**What this task involves:** For the entries below, print exactly the lines between the line holding "This screenshot has height=1328, width=868." and the line holding "The width and height of the screenshot is (838, 715).", inclusive, and nothing else.

====

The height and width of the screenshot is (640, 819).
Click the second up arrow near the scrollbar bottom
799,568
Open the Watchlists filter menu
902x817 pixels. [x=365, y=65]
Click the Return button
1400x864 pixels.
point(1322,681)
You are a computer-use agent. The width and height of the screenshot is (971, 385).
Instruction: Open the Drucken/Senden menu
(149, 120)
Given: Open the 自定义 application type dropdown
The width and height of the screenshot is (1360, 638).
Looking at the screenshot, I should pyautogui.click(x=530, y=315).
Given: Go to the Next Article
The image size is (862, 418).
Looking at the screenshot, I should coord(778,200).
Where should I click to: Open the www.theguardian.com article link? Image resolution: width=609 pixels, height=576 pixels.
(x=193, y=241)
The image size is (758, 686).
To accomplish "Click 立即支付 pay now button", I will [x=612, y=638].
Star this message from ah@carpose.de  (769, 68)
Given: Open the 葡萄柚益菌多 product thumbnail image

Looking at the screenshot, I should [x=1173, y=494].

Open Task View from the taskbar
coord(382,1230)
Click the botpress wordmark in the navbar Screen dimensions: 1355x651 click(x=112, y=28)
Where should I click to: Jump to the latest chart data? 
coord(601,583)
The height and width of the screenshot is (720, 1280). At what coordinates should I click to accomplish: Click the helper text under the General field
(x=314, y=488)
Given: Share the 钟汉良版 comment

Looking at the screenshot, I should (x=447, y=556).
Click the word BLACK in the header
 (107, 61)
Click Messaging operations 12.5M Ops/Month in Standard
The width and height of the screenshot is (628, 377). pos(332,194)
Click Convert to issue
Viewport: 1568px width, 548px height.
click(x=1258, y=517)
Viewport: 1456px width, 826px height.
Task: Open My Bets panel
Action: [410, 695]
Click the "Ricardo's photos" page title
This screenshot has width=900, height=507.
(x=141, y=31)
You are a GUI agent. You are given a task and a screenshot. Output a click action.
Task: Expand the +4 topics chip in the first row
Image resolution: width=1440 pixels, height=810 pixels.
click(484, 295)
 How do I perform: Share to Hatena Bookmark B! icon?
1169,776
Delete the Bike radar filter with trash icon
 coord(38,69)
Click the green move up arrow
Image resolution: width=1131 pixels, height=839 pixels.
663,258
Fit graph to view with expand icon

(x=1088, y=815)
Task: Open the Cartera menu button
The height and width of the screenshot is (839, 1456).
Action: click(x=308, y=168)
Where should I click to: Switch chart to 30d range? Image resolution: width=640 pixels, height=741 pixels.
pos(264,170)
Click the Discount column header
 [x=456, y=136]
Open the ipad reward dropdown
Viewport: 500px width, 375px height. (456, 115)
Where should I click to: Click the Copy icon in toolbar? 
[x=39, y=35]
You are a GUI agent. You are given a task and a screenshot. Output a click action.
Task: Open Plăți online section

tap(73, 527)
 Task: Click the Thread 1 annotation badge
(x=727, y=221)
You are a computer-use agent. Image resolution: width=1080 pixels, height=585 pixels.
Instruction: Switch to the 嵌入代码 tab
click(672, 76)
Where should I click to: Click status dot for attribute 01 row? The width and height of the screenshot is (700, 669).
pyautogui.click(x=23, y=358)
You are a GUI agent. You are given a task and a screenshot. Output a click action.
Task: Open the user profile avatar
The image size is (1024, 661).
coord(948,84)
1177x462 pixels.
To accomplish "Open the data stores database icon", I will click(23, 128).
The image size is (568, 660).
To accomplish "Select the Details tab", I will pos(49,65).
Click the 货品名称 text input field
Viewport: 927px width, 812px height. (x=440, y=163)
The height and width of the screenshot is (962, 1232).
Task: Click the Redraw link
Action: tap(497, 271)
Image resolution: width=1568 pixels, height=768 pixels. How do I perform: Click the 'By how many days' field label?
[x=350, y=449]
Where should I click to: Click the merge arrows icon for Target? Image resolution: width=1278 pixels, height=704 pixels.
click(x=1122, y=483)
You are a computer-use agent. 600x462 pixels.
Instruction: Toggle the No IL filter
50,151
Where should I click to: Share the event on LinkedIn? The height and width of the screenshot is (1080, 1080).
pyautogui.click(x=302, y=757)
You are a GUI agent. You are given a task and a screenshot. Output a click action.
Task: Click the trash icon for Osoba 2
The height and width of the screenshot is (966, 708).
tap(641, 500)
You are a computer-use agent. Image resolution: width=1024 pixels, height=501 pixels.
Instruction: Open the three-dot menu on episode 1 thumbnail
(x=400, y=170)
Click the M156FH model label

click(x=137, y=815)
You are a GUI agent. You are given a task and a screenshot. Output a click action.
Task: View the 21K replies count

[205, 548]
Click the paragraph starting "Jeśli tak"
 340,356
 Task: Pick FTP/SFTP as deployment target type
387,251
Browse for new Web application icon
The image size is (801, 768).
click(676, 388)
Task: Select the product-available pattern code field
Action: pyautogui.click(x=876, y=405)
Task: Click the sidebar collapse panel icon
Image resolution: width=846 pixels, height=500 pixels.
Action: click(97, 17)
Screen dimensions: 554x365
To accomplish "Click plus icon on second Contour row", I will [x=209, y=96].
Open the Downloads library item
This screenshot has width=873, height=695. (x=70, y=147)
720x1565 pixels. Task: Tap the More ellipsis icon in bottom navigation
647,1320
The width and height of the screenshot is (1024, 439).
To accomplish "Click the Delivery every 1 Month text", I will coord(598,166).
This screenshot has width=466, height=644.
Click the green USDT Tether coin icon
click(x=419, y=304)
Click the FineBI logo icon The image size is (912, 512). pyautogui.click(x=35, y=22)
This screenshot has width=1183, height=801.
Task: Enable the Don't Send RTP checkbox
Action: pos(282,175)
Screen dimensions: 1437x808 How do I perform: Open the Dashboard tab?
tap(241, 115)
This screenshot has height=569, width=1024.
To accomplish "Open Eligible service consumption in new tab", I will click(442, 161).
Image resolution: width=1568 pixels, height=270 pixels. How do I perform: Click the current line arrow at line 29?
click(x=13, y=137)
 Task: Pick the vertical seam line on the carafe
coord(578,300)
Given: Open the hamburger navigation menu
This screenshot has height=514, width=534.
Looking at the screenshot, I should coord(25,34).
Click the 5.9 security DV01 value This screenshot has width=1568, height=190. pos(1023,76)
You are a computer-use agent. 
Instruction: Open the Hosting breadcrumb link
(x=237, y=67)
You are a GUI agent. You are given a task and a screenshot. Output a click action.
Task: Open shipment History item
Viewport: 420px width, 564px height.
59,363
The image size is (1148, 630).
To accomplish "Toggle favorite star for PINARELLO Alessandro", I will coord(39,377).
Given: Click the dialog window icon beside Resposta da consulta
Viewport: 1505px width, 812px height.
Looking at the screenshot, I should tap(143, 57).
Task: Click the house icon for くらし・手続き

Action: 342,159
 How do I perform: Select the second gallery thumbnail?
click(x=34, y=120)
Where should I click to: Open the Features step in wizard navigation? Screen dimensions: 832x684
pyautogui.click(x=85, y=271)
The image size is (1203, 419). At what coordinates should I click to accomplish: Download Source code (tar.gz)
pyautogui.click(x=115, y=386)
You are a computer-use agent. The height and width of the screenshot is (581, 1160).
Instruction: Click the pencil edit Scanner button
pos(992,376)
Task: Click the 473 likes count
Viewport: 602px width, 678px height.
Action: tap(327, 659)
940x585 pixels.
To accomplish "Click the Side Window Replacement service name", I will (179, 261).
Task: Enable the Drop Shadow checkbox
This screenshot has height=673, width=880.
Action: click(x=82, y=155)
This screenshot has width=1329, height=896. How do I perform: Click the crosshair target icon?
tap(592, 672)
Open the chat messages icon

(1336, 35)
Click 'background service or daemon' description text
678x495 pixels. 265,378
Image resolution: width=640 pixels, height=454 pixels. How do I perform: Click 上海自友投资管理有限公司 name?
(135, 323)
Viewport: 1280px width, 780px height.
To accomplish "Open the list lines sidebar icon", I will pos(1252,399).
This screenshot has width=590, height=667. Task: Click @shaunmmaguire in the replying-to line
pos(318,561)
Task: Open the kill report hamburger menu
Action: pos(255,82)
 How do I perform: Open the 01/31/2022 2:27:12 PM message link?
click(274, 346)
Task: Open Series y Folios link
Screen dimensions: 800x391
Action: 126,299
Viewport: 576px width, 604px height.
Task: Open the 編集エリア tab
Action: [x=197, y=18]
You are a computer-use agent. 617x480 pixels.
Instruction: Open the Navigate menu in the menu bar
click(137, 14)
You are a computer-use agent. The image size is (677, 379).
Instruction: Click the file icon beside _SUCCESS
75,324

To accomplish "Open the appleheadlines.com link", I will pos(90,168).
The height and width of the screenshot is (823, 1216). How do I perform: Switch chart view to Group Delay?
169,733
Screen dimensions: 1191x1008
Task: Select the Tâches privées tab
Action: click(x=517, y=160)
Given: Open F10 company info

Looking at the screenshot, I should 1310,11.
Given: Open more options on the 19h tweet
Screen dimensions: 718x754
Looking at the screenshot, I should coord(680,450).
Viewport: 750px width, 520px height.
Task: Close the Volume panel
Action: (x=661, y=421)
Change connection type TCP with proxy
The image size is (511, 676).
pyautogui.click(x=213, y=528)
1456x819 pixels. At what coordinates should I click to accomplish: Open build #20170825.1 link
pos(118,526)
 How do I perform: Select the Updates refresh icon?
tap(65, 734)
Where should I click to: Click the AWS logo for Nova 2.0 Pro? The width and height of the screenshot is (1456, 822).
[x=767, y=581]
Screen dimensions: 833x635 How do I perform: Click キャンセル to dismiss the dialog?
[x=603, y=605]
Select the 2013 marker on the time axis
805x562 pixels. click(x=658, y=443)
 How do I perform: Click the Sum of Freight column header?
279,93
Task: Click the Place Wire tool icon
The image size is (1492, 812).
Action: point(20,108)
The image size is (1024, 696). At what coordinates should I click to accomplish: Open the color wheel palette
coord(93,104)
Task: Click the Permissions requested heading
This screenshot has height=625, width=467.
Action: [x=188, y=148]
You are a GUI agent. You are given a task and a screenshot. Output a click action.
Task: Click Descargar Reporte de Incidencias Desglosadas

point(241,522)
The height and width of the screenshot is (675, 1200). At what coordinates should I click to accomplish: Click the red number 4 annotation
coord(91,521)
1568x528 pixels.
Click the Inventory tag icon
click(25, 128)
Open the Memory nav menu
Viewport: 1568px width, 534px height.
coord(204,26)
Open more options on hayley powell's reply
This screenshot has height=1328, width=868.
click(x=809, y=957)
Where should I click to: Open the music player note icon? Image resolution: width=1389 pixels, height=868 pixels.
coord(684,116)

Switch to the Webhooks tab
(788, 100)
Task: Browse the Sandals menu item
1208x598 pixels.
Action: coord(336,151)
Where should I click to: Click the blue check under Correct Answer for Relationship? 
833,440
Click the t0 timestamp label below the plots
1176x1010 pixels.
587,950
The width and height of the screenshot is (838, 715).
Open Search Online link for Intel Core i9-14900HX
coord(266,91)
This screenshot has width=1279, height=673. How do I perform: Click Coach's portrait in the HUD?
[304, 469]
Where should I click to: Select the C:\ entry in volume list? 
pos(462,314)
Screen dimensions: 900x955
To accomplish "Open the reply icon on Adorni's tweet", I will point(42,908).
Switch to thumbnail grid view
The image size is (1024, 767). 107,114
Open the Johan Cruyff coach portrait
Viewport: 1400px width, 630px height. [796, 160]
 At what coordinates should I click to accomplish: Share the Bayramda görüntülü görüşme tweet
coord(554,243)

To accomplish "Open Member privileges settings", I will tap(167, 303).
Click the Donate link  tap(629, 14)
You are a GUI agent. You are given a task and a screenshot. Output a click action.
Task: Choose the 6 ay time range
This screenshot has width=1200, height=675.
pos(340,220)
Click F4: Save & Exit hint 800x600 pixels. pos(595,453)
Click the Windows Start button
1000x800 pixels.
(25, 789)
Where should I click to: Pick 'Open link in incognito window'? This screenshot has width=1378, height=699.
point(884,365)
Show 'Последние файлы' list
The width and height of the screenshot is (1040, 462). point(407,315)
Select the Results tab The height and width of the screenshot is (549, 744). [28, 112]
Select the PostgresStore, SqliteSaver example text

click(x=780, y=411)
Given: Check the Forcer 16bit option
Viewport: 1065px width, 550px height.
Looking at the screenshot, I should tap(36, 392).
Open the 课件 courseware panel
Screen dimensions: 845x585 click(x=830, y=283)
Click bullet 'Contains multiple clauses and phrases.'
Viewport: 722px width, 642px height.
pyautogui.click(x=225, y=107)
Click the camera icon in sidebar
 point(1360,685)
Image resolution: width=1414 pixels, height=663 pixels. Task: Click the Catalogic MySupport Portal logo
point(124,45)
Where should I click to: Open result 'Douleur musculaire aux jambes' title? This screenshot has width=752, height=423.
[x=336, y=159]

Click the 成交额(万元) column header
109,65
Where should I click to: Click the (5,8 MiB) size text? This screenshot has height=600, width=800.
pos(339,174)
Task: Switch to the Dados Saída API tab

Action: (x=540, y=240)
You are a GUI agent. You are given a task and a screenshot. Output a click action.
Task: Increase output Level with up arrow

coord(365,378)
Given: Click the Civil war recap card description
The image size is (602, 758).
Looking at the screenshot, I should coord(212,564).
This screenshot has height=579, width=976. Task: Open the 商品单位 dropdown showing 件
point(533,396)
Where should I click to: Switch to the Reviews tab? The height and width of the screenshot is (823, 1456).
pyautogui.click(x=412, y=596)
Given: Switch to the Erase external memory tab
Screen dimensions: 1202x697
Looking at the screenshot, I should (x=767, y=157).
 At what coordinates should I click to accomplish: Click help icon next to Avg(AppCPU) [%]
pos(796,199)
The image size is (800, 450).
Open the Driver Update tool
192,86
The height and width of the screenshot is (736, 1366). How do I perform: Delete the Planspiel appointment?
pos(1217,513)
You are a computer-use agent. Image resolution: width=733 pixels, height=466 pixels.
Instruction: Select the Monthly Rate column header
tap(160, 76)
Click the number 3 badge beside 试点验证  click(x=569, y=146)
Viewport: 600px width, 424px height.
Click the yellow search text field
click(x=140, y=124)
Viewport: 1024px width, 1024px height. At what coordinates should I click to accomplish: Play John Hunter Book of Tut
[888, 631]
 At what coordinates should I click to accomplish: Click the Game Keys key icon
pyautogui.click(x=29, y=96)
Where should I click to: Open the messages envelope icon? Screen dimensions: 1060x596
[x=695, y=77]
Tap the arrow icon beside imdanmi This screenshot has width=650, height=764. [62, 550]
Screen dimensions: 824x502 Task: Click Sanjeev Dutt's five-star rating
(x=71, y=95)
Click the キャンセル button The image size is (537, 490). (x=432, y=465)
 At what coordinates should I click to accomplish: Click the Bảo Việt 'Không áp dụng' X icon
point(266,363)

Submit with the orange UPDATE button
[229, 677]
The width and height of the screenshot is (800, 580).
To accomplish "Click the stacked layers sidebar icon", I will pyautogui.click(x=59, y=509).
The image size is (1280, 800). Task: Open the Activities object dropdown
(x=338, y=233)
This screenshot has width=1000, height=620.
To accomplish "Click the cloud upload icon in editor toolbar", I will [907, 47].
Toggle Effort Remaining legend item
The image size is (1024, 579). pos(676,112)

====

**Written reply:**
This screenshot has height=1328, width=868.
click(x=809, y=957)
Where should I click to: Open the music player note icon? Image resolution: width=1389 pixels, height=868 pixels.
coord(684,116)

Switch to the Webhooks tab
(788, 100)
Task: Browse the Sandals menu item
1208x598 pixels.
Action: coord(336,151)
Where should I click to: Click the blue check under Correct Answer for Relationship? 
833,440
Click the t0 timestamp label below the plots
1176x1010 pixels.
587,950
The width and height of the screenshot is (838, 715).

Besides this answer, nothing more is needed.